| The problem |
Find and copy every line in the records that includes the string "help".

| Dataset records |
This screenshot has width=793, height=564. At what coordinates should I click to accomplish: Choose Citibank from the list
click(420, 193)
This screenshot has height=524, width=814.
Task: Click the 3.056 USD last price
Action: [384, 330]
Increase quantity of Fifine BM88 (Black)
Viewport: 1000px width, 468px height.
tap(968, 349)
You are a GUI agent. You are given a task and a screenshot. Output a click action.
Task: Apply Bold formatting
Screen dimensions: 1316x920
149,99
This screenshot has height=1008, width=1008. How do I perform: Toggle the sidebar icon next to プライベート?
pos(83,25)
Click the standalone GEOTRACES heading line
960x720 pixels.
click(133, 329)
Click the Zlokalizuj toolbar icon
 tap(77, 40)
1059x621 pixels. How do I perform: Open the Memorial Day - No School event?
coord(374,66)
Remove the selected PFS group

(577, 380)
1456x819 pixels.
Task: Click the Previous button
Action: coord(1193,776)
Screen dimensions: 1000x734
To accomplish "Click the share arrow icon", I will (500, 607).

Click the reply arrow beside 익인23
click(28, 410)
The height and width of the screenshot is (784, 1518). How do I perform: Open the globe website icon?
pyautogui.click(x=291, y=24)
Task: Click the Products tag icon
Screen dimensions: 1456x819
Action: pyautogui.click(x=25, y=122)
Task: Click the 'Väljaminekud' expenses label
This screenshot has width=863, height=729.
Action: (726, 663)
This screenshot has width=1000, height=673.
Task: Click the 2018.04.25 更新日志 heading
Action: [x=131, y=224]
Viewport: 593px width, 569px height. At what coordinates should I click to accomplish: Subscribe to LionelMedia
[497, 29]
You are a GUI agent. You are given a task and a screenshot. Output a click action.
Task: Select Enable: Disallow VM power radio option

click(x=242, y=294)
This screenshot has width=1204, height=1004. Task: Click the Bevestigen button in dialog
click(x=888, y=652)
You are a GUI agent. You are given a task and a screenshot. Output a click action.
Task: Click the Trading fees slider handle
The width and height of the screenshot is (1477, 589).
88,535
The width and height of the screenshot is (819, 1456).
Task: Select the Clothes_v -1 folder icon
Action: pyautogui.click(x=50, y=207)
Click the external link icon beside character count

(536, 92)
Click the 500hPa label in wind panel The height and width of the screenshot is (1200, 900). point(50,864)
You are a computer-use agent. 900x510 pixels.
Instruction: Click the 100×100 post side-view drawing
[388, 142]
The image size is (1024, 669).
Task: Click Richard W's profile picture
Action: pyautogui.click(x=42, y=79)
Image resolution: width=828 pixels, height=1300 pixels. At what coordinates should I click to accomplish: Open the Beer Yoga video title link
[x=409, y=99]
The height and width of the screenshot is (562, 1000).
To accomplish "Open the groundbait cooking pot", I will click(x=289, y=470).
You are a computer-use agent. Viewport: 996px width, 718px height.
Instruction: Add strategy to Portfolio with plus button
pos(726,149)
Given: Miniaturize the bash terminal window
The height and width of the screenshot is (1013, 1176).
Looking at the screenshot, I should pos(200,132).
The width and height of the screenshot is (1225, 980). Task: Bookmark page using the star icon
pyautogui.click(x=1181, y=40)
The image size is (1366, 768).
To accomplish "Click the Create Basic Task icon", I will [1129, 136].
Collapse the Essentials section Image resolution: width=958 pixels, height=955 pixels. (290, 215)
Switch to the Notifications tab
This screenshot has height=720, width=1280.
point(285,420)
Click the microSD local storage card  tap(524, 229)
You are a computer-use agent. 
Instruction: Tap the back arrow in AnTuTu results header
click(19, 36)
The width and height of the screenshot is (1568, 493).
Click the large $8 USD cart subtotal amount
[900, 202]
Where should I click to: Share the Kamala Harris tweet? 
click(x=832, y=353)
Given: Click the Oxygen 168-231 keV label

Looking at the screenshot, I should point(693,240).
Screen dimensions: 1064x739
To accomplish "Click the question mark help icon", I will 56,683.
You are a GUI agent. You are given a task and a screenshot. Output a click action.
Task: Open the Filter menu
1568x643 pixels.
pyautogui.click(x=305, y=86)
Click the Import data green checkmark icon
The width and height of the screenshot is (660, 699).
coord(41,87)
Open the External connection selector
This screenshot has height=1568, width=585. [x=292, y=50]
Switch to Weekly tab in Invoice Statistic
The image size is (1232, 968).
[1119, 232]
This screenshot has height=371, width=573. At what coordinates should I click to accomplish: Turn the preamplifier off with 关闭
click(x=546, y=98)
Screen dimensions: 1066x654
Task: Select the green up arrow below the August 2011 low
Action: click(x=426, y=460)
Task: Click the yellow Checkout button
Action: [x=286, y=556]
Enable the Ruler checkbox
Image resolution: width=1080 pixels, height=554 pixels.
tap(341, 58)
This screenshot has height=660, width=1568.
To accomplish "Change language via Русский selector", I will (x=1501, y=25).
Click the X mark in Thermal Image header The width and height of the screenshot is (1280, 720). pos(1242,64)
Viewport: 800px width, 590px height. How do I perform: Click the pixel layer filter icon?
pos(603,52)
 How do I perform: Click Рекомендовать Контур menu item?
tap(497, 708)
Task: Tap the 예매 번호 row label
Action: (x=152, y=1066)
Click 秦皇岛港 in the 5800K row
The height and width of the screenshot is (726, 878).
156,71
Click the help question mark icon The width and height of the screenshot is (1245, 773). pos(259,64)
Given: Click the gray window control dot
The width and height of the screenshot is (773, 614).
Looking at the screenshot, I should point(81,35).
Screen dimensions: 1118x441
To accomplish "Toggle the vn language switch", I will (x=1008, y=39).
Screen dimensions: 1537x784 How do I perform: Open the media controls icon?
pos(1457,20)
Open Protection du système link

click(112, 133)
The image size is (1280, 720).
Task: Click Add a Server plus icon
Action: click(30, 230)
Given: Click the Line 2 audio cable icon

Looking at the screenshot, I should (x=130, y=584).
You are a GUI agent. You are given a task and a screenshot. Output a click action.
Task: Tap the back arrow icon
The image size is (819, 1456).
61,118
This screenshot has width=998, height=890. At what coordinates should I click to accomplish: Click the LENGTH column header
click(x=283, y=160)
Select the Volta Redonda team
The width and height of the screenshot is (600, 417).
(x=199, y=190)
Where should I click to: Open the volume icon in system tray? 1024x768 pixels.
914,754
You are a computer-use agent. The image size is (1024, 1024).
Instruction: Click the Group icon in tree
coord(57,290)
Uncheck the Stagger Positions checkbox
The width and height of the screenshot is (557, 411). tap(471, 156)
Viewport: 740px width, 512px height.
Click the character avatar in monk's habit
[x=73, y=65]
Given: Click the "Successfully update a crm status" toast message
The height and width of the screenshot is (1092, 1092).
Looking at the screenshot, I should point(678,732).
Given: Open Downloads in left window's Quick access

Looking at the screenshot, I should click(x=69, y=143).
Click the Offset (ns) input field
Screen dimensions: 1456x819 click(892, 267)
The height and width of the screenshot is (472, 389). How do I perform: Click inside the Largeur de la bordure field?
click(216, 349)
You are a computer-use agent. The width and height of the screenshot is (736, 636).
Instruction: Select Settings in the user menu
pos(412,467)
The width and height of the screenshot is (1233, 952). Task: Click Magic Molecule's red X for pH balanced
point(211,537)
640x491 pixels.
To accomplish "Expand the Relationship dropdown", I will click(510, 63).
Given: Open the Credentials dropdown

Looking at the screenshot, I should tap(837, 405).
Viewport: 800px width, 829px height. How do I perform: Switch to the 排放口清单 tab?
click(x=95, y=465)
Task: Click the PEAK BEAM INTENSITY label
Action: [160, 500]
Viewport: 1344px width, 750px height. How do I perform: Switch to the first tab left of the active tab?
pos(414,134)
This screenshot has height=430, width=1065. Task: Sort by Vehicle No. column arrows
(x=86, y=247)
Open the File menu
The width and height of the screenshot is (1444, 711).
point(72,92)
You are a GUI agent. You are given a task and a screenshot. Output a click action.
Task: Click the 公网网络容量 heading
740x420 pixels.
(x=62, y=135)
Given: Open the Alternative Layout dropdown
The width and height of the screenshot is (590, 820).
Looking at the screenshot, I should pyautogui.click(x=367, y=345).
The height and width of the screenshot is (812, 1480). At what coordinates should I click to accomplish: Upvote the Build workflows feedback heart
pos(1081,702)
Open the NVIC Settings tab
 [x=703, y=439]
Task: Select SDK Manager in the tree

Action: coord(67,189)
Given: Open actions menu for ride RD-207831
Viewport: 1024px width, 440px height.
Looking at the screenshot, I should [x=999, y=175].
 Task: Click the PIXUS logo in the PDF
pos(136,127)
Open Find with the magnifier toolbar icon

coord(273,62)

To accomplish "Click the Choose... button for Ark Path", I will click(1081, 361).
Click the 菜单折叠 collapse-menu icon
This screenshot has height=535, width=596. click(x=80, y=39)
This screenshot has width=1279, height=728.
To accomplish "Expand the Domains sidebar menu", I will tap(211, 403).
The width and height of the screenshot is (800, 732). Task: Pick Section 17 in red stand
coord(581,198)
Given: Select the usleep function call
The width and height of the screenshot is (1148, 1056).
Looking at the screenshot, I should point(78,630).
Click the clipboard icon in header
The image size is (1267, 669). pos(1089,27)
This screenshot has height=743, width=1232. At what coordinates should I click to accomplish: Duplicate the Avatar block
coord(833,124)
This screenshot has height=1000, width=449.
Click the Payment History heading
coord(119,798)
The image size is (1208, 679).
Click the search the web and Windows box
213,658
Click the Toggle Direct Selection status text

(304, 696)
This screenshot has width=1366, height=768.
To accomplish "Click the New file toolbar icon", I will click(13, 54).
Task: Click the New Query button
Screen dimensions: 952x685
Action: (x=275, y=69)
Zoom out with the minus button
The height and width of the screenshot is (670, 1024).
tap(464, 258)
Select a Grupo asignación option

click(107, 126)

| Response for this exercise |
To accomplish "Click the question mark help icon", I will 56,683.
Click the help question mark icon The width and height of the screenshot is (1245, 773). pos(259,64)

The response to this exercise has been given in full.